[Start of section]
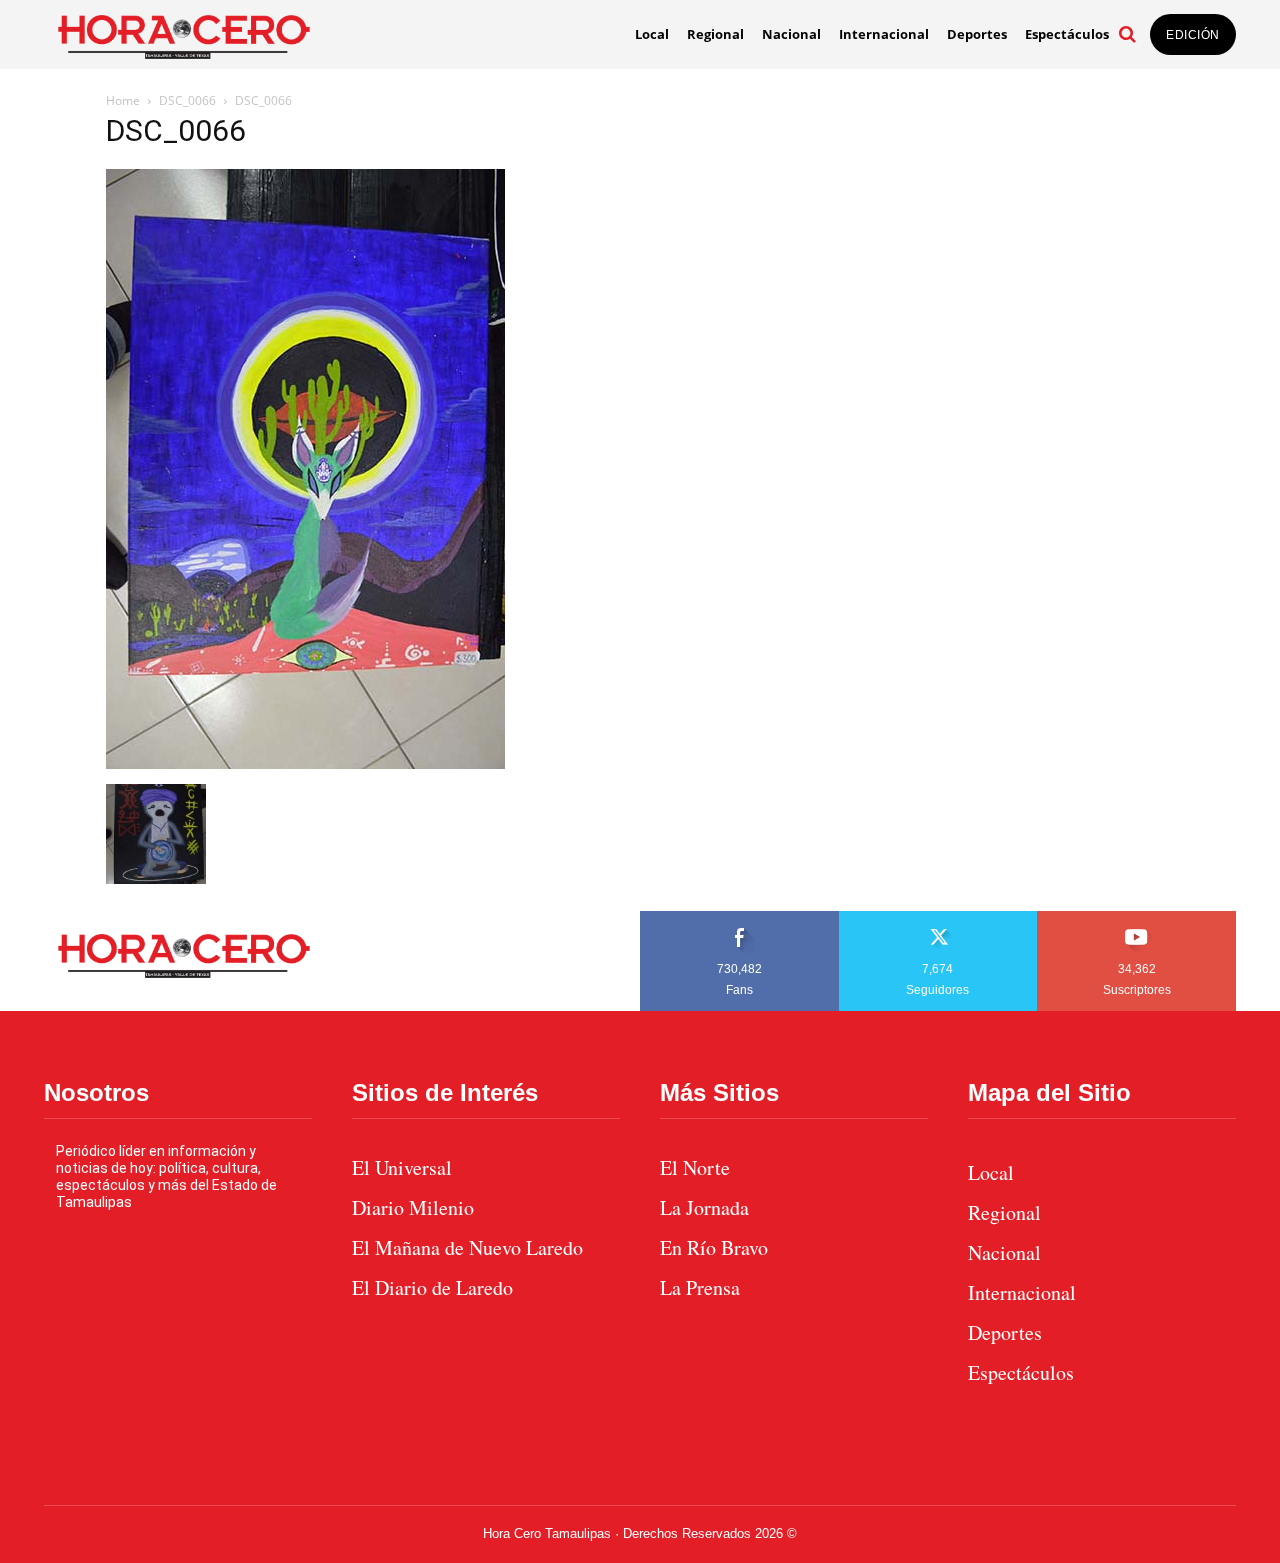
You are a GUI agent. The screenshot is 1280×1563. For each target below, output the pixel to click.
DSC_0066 (187, 100)
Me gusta (740, 918)
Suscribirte (1137, 918)
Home (123, 100)
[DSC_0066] (305, 763)
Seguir (938, 918)
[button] (1127, 34)
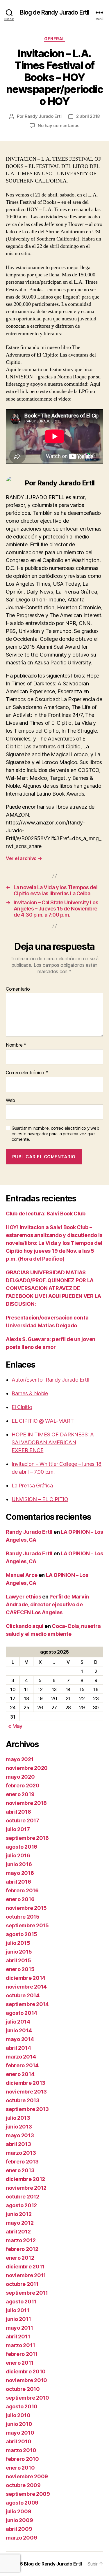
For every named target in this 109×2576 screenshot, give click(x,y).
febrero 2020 (23, 1785)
[End of section]
REQUIREMENT: The answer is the run of lines from the one with "DSC_0066 (187, 100)" through the final line of the data, copied exactly, and nothing else; no pictures.

EXERCISE OUTPUT:
DSC_0066 (187, 100)
Me gusta (740, 918)
Suscribirte (1137, 918)
Home (123, 100)
[DSC_0066] (305, 763)
Seguir (938, 918)
[button] (1127, 34)
For every named target in this 109×2576 screenshot, give click(x,y).
febrero 2020 (23, 1785)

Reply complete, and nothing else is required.